> **Short problem**: Copy the records below word for word, from the line with "Where should I click to: Click into" through the line with "Action: tap(639, 79)". Leave the pictures out.

> **Given information**:
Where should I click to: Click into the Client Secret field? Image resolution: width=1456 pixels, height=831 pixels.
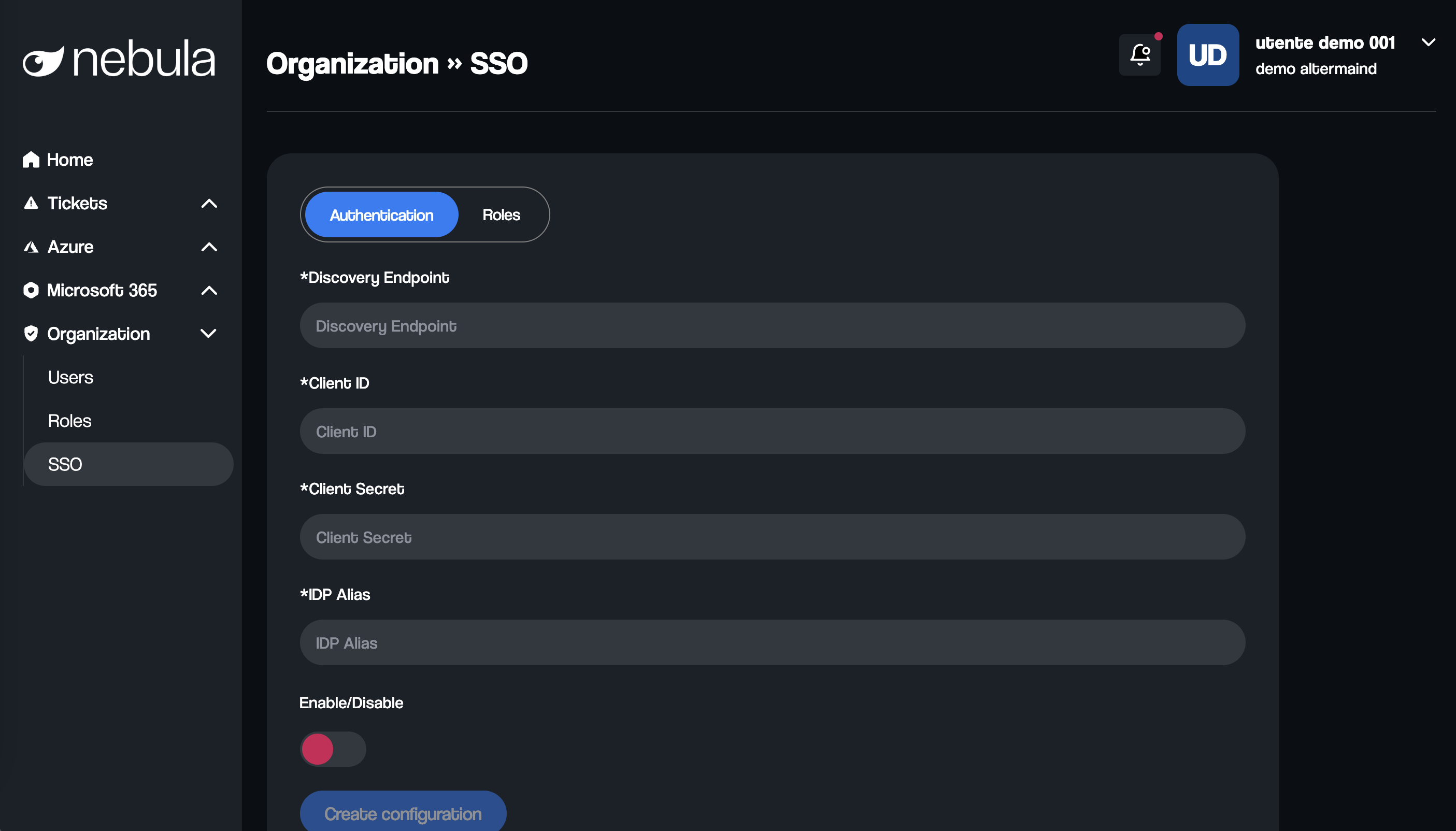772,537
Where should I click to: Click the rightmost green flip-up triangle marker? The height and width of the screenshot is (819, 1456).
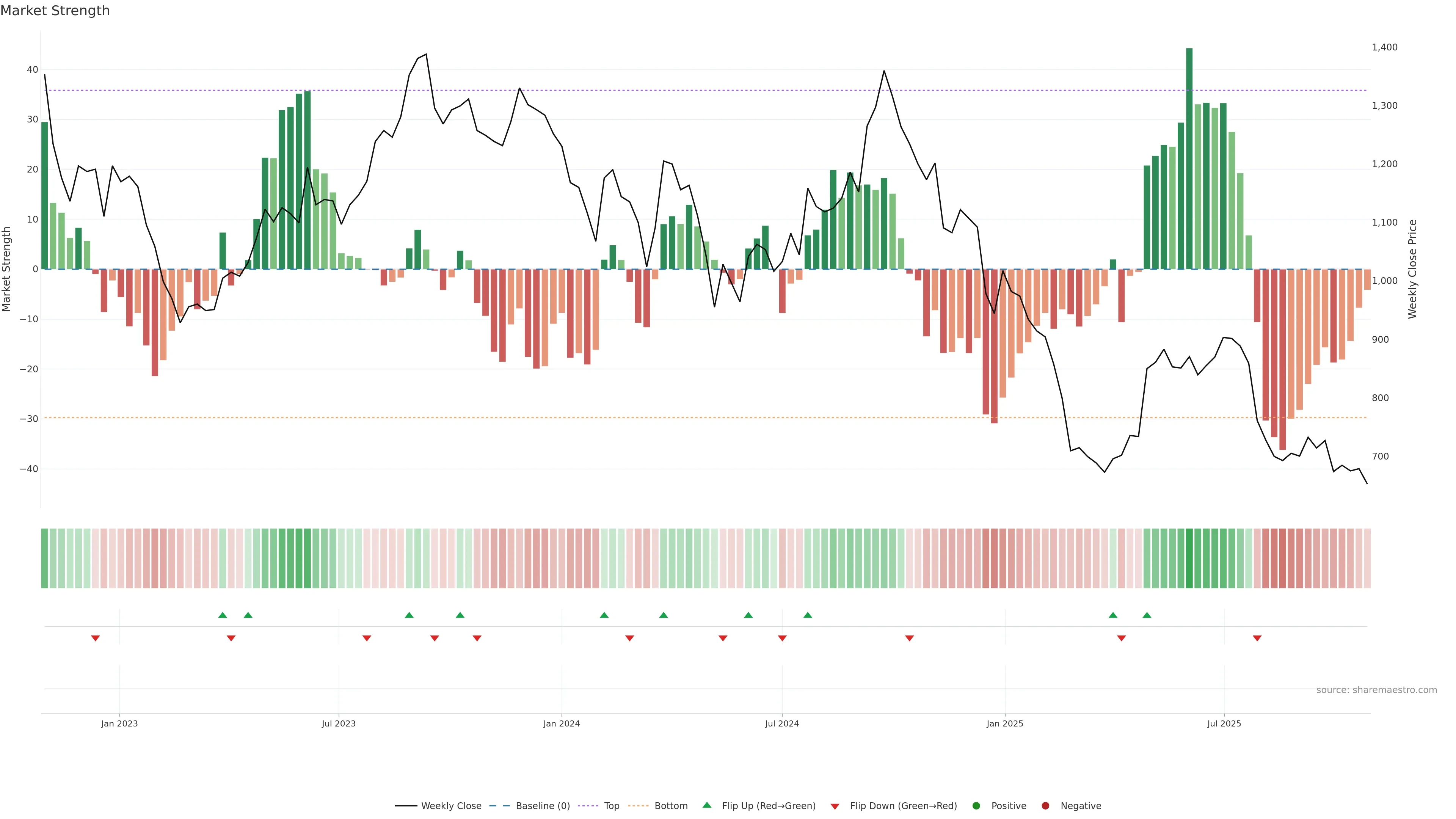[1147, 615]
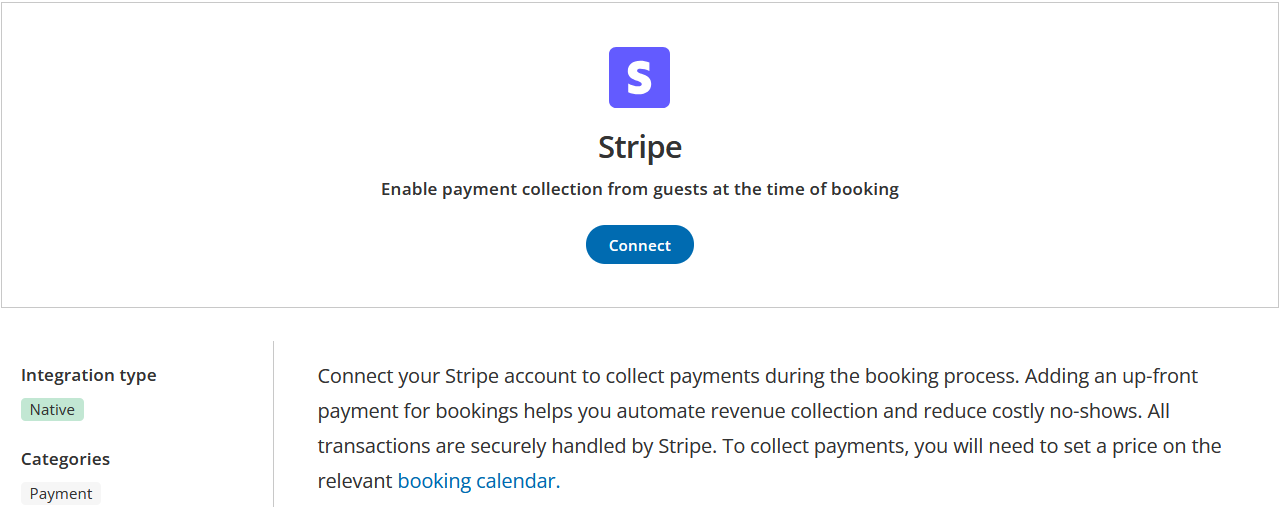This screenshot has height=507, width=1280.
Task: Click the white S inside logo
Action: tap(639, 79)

---

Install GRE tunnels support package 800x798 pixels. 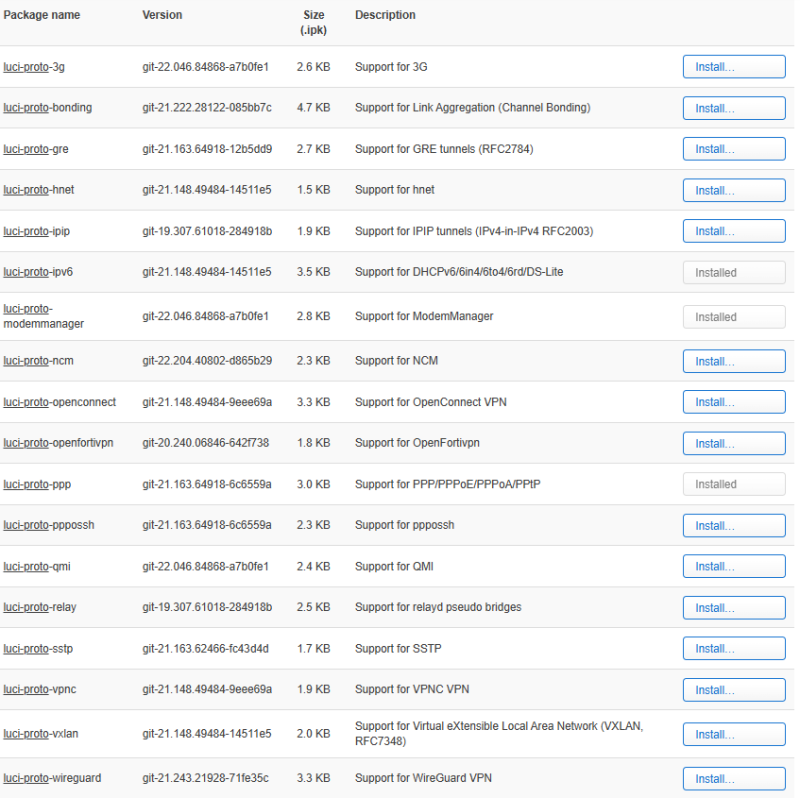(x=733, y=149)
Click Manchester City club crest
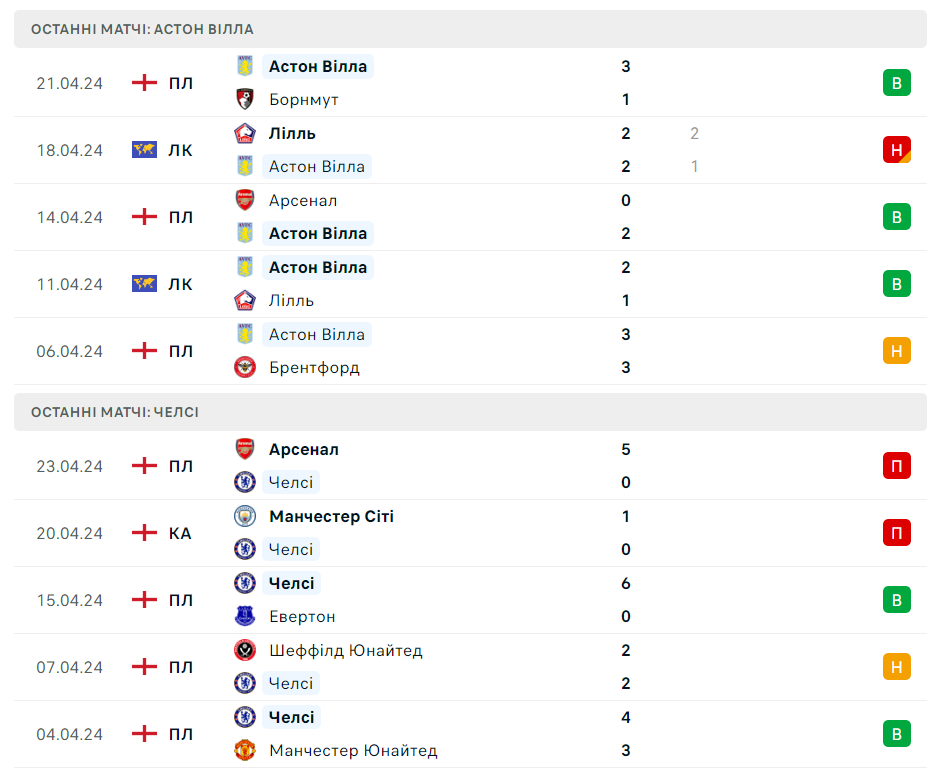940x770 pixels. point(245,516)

> **Finished task**:
Where should I click to: Click into the Client Secret field? Image resolution: width=1456 pixels, height=831 pixels.
772,537
Where should I click to: Click the rightmost green flip-up triangle marker? The height and width of the screenshot is (819, 1456).
[1147, 615]
This screenshot has height=507, width=1280.
Task: Click the white S inside logo
Action: tap(639, 79)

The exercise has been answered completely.